To situate her book and its actors, Mottahedeh places the Iranian Revolution within the context of, and in solidarity with, the Third World, a geo-political concept that dominated the western intellectual thinking at the time of the revolution. Under this principle, revolutionary cultures and thought flourished, and various marginalized groups positioned themselves to defend each other against all forms of exploitation. Western intellectuals’ left-leaning politics naturally aligned them against Iran’s Shah, and similarly influenced the politics of the western feminist circles. Millet and her French contemporaries, such as Simone de Beauvoir and Monique Wittig, who initially declared their solidarity with the Iranian Revolution, were unsettled by the ensuing proclamations of compulsory veiling. As Iranian women took to the streets in protest against these proclamations, their calls to action were widely ignored by the men who stood by their side during the Anti-Shah demonstrations. As equal participants of the 1979 revolution, women were in a sense betrayed by their fellow revolutionaries. Millet and the French identified with the Iranian women in protest, and understood their revolts against Khomeini’s proclamations as a continuation of a larger struggle against the patriarchy.

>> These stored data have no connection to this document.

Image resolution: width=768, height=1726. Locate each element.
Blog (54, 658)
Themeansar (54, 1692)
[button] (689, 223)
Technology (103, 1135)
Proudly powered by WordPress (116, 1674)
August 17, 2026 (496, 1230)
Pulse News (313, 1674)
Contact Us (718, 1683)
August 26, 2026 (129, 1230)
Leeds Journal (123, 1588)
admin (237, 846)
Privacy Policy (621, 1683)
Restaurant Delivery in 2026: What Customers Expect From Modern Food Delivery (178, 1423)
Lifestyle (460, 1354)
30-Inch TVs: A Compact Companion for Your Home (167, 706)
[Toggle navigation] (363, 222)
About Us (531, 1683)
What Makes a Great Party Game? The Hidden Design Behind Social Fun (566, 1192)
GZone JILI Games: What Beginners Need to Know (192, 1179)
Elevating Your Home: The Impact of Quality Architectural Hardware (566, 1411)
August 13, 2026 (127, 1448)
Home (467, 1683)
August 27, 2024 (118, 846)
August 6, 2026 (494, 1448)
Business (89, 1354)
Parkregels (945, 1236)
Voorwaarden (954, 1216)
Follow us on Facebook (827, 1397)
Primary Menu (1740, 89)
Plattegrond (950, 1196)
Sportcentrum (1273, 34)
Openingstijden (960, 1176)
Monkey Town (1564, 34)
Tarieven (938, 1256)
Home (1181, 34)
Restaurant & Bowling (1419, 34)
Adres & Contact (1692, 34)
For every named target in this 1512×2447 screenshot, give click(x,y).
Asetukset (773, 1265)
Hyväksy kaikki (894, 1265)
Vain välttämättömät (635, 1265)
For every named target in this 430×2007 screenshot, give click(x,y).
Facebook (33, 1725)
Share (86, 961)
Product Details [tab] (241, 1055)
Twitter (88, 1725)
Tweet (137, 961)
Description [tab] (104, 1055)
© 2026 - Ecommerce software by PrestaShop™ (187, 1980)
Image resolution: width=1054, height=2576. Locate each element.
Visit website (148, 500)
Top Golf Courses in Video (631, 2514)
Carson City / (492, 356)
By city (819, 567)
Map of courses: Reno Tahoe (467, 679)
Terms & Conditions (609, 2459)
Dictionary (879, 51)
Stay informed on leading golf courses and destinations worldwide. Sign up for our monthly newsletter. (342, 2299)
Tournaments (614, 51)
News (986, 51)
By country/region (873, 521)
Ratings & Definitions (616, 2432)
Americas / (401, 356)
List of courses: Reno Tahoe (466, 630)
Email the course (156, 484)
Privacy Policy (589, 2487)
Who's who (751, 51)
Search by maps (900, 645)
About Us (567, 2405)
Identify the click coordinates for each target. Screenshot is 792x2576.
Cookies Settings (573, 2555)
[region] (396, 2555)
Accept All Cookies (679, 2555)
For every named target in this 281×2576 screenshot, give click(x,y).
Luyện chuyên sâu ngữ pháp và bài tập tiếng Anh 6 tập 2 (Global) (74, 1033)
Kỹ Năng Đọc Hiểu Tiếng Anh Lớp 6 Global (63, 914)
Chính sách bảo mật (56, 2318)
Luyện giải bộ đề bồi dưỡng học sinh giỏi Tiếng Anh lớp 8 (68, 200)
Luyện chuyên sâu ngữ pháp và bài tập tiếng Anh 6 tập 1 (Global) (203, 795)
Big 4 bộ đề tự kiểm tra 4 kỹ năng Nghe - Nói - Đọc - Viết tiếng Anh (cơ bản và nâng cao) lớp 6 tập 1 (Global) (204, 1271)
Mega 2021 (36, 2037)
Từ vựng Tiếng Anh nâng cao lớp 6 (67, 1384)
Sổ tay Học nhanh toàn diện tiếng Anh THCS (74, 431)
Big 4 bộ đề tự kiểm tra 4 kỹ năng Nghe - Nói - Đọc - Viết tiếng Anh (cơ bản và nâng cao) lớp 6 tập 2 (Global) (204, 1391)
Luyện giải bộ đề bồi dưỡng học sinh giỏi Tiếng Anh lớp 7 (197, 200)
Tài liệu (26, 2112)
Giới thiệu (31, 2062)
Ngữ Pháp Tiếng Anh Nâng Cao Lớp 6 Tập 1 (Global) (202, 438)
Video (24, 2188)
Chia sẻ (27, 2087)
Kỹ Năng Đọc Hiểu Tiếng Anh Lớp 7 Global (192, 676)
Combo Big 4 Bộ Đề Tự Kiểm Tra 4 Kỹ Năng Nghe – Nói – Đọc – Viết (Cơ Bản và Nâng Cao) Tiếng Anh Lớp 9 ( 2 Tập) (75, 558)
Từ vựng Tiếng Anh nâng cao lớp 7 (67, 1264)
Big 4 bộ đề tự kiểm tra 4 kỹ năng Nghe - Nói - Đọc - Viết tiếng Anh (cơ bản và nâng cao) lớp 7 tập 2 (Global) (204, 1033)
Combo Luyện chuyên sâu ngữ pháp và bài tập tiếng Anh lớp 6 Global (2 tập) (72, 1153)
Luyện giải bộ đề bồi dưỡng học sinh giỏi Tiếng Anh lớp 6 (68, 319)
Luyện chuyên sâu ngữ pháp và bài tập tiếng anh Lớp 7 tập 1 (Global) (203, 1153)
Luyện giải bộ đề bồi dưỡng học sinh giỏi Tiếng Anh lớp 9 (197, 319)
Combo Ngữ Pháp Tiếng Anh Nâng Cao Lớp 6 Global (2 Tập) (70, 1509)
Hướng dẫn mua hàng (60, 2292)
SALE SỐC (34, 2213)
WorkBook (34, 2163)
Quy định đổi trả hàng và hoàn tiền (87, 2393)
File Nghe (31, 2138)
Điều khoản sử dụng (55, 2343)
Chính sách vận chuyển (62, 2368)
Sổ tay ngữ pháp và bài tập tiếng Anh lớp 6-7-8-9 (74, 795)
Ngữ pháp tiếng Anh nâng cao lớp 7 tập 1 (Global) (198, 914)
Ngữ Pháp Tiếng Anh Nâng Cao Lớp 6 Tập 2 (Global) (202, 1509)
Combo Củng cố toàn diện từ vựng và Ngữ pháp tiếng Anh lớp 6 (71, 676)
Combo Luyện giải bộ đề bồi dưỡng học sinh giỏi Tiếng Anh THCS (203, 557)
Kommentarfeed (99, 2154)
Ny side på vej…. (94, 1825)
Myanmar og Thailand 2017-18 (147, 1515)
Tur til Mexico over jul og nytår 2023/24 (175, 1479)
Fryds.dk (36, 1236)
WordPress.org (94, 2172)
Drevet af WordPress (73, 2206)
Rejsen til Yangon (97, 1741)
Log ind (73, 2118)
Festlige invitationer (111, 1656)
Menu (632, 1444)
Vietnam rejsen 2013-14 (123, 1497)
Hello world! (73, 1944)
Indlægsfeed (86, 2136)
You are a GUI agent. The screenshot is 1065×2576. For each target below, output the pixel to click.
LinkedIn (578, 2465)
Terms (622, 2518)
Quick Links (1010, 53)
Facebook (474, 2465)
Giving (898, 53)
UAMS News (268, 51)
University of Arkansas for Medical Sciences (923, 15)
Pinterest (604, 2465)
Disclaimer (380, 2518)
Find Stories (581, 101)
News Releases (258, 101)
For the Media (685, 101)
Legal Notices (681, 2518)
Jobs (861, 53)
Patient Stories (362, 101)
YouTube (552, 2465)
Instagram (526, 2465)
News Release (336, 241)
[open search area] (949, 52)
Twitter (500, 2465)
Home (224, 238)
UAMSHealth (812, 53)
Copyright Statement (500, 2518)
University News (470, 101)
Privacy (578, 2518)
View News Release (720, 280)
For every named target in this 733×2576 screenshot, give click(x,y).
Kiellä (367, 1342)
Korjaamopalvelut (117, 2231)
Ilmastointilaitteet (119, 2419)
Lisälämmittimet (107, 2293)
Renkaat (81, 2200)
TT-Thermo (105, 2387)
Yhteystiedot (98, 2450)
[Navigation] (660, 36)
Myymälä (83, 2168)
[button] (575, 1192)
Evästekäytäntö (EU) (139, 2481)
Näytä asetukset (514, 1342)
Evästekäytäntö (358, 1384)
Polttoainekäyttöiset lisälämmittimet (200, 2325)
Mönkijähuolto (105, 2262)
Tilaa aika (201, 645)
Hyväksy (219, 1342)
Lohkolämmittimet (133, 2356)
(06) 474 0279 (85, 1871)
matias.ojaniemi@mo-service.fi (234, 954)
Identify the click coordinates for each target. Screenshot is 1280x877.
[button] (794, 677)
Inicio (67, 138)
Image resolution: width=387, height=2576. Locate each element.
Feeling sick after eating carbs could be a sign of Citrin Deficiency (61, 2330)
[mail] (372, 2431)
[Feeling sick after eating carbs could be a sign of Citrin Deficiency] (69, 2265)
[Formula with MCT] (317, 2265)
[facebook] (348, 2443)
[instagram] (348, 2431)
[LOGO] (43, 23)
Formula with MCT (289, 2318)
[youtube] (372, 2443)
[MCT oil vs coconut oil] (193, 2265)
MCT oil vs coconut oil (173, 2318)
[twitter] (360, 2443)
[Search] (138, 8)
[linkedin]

Kate Millett, 1977 (via Schlesinger Library)

Mottahedeh revitalizes this story by accessing what Millet could not due to her socially constructed state of “unknowledge” about Iran and its culture. As a result of her lack of knowledge, Millet cannot and does not fully see the movement materializing before her very eyes — but this does not make her experience a counterfeit one. Mottahedeh does not accuse Millet of playing the role of the arrogant westerner here, instead she is treated as a limited observer whose observations were skewed and incomplete. In so many ways, Mottahedeh, a researcher who focuses on various aspects of Iranian resistance and protest, has the expertise and knowledge for understanding the women’s protests that Kate Millet lacked. Mottahedeh’s Whisper Tapes is as much an expansion of her own research as it is an expansion of Millet’s Going to Iran. Mottahedeh’s work does not reject the material of the whisper tapes, it instead contextualizes and broadens Millet’s experience, observations, and recordings. To complete her project, Mottahedeh pulls from many theoretical works, such as Gayatri Chakravorty Spivak and Mladen Dolar but she extracts the majority of her citations from the tapes themselves or Millet’s book about her experiences on the ground. Through this very narrow focus, Mottahedeh is able to remain within the context of the tapes’ spaces and interact with the content of Miller’s tapes more deeply.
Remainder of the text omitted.